Collection entries

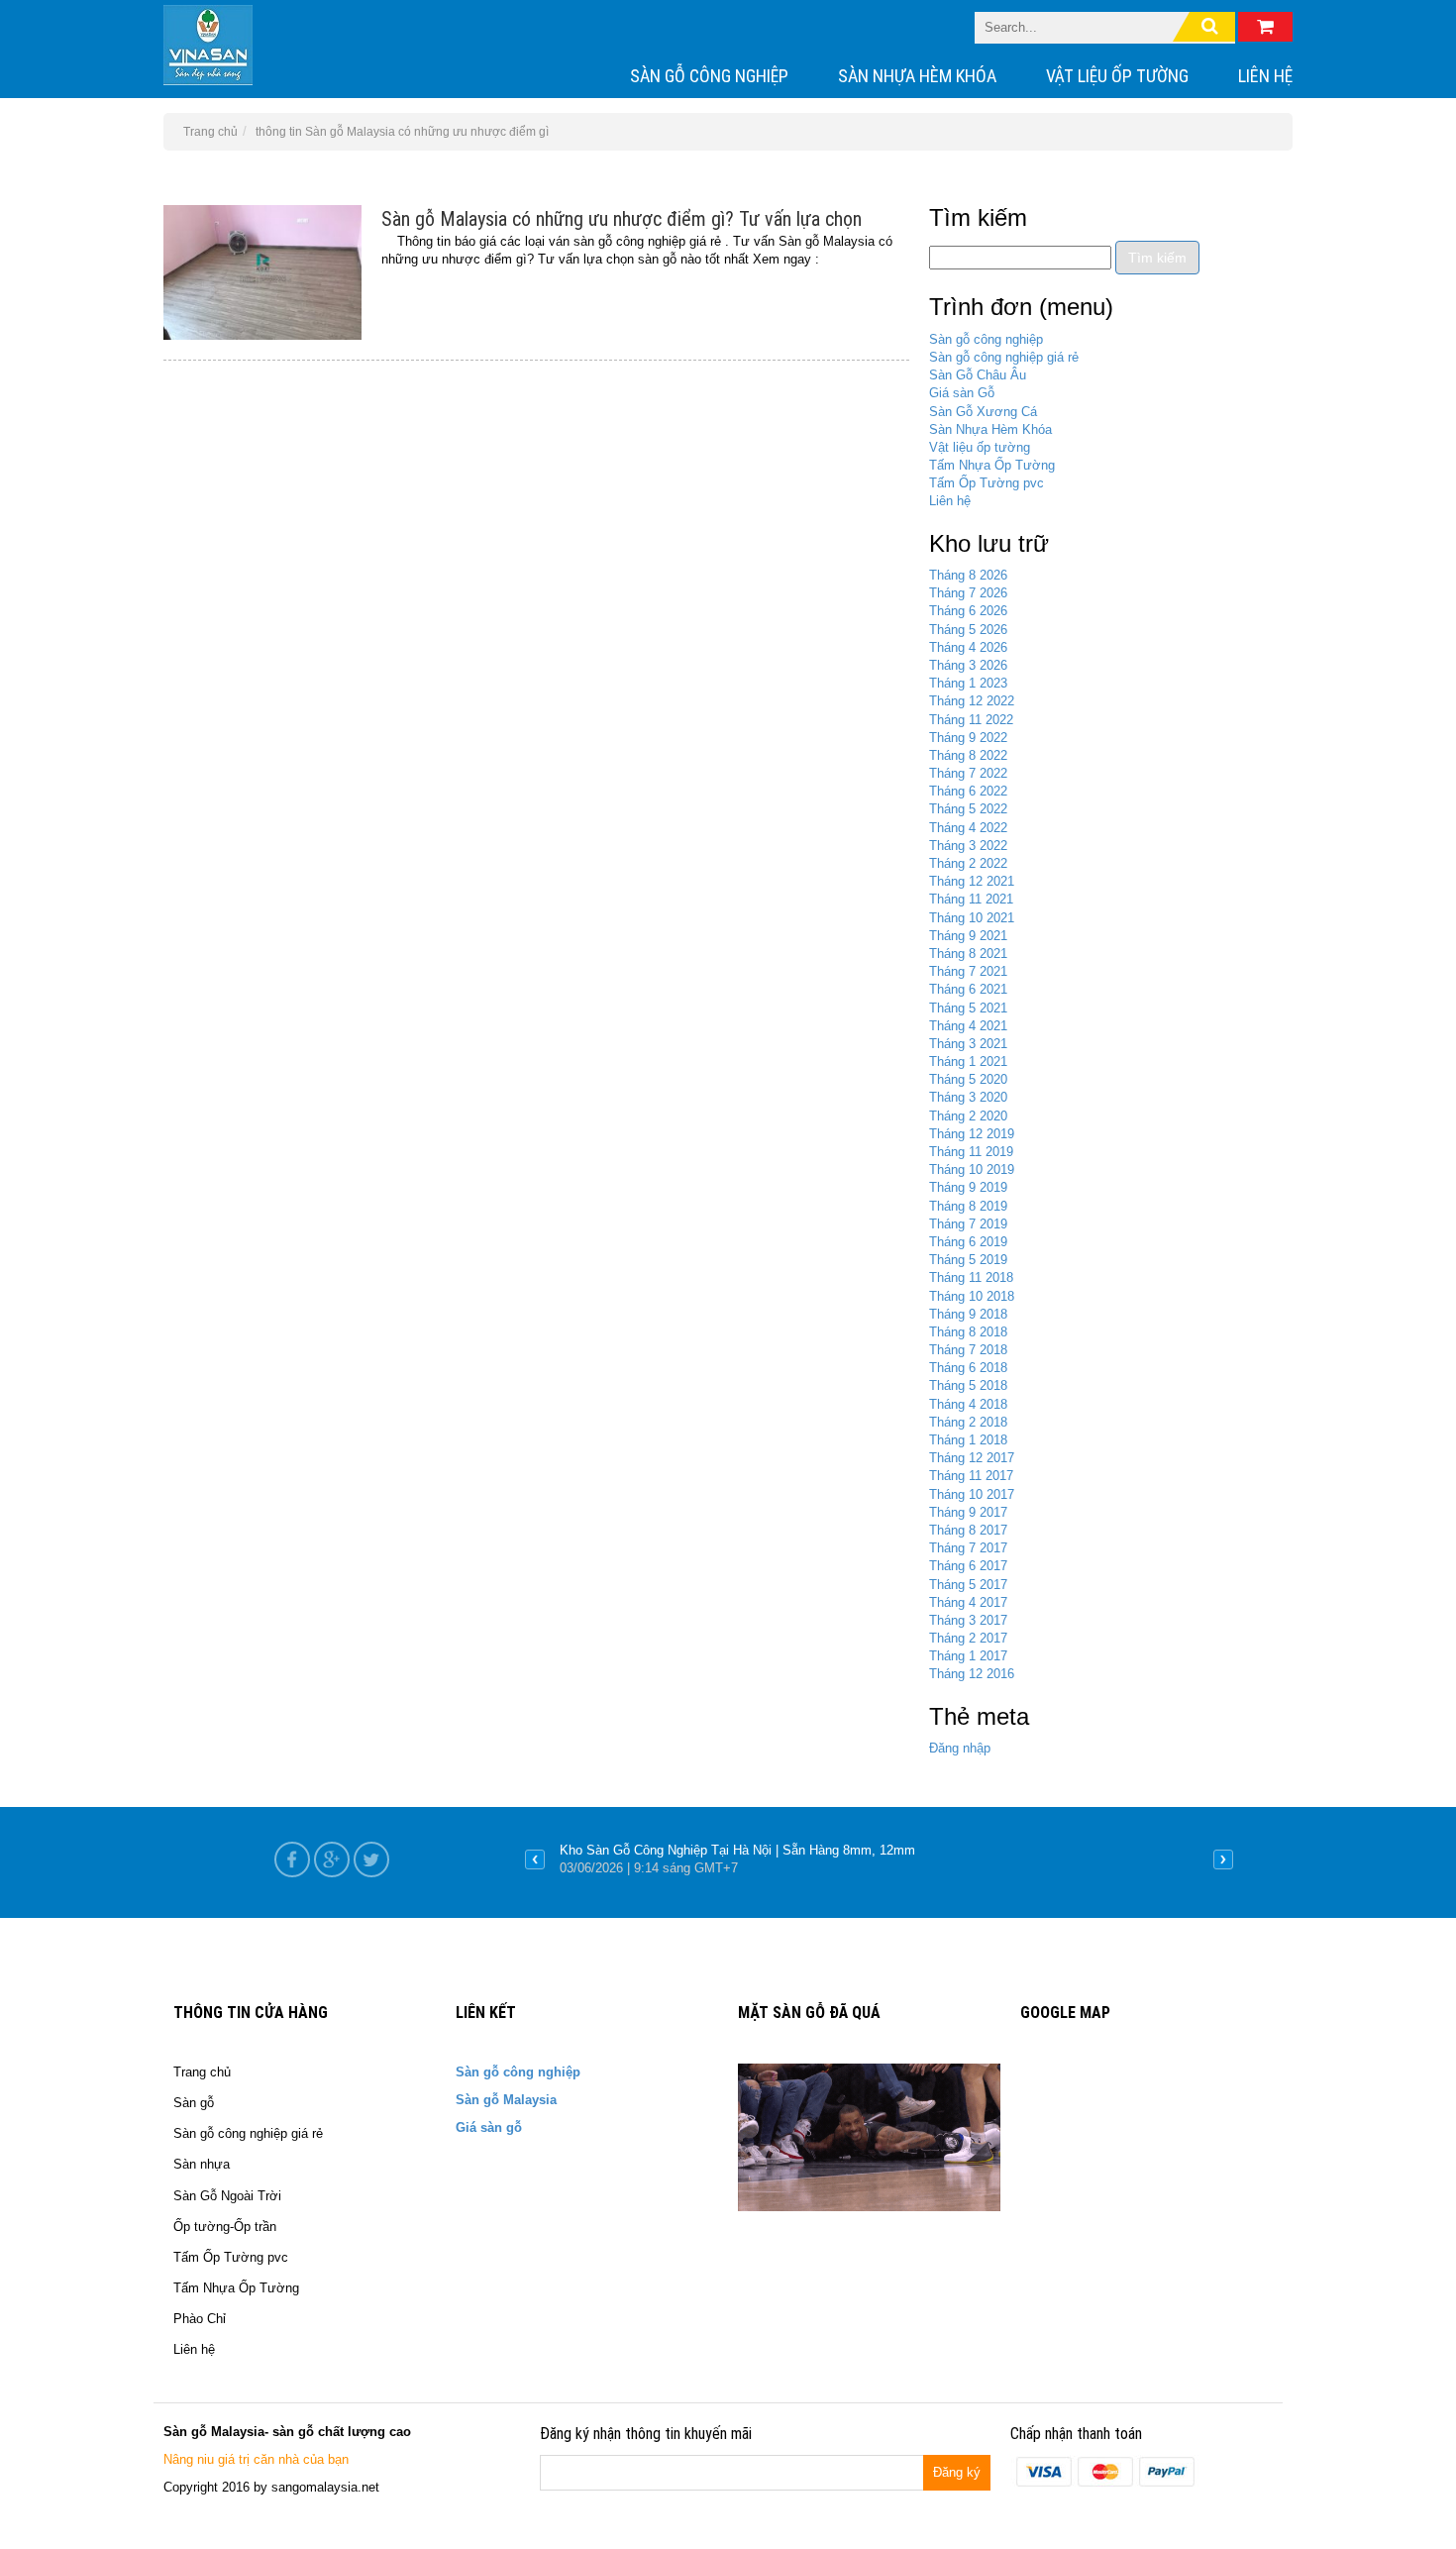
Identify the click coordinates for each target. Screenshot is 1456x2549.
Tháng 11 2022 (971, 719)
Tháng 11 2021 (971, 899)
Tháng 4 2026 (968, 647)
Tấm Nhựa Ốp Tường (992, 465)
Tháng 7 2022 (968, 773)
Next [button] (1223, 1859)
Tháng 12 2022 (971, 700)
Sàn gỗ (193, 2102)
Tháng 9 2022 (968, 737)
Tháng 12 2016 (971, 1673)
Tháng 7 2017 (968, 1547)
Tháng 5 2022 (968, 808)
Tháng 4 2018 (968, 1404)
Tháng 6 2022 (968, 791)
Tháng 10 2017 (971, 1494)
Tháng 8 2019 (968, 1206)
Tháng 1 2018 (968, 1440)
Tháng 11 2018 (971, 1277)
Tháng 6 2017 (968, 1565)
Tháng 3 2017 (968, 1620)
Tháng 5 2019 (968, 1259)
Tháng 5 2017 (968, 1584)
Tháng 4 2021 (968, 1025)
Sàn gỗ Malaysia (506, 2099)
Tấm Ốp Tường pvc (986, 483)
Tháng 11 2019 (971, 1151)
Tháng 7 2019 (968, 1224)
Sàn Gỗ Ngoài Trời (227, 2195)
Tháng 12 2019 (971, 1133)
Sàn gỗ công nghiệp (709, 75)
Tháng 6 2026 (968, 610)
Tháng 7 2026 (968, 592)
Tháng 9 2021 (968, 935)
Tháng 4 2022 (968, 827)
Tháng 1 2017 (968, 1655)
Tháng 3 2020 (968, 1097)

* **ACTIVITY**
All of the entries above should be copied exactly, with the images left out.

* **SOLUTION TO THIS PROBLEM**
Identify the click coordinates for each target. Screenshot is 1456x2549.
Tháng 11 2022 (971, 719)
Tháng 11 2021 (971, 899)
Tháng 4 2026 (968, 647)
Tấm Nhựa Ốp Tường (992, 465)
Tháng 7 2022 (968, 773)
Next [button] (1223, 1859)
Tháng 12 2022 (971, 700)
Sàn gỗ (193, 2102)
Tháng 9 2022 (968, 737)
Tháng 12 2016 (971, 1673)
Tháng 7 2017 (968, 1547)
Tháng 5 2022 (968, 808)
Tháng 4 2018 (968, 1404)
Tháng 6 2022 (968, 791)
Tháng 10 2017 (971, 1494)
Tháng 8 2019 (968, 1206)
Tháng 1 2018 (968, 1440)
Tháng 11 2018 (971, 1277)
Tháng 6 2017 (968, 1565)
Tháng 3 2017 (968, 1620)
Tháng 5 2019 (968, 1259)
Tháng 5 2017 (968, 1584)
Tháng 4 2021 (968, 1025)
Sàn gỗ Malaysia (506, 2099)
Tấm Ốp Tường pvc (986, 483)
Tháng 11 2019 (971, 1151)
Tháng 7 2019 (968, 1224)
Sàn Gỗ Ngoài Trời (227, 2195)
Tháng 12 2019 (971, 1133)
Sàn gỗ công nghiệp (709, 75)
Tháng 6 2026 (968, 610)
Tháng 7 2026 (968, 592)
Tháng 9 2021 (968, 935)
Tháng 4 2022 (968, 827)
Tháng 1 2017 (968, 1655)
Tháng 3 2020 (968, 1097)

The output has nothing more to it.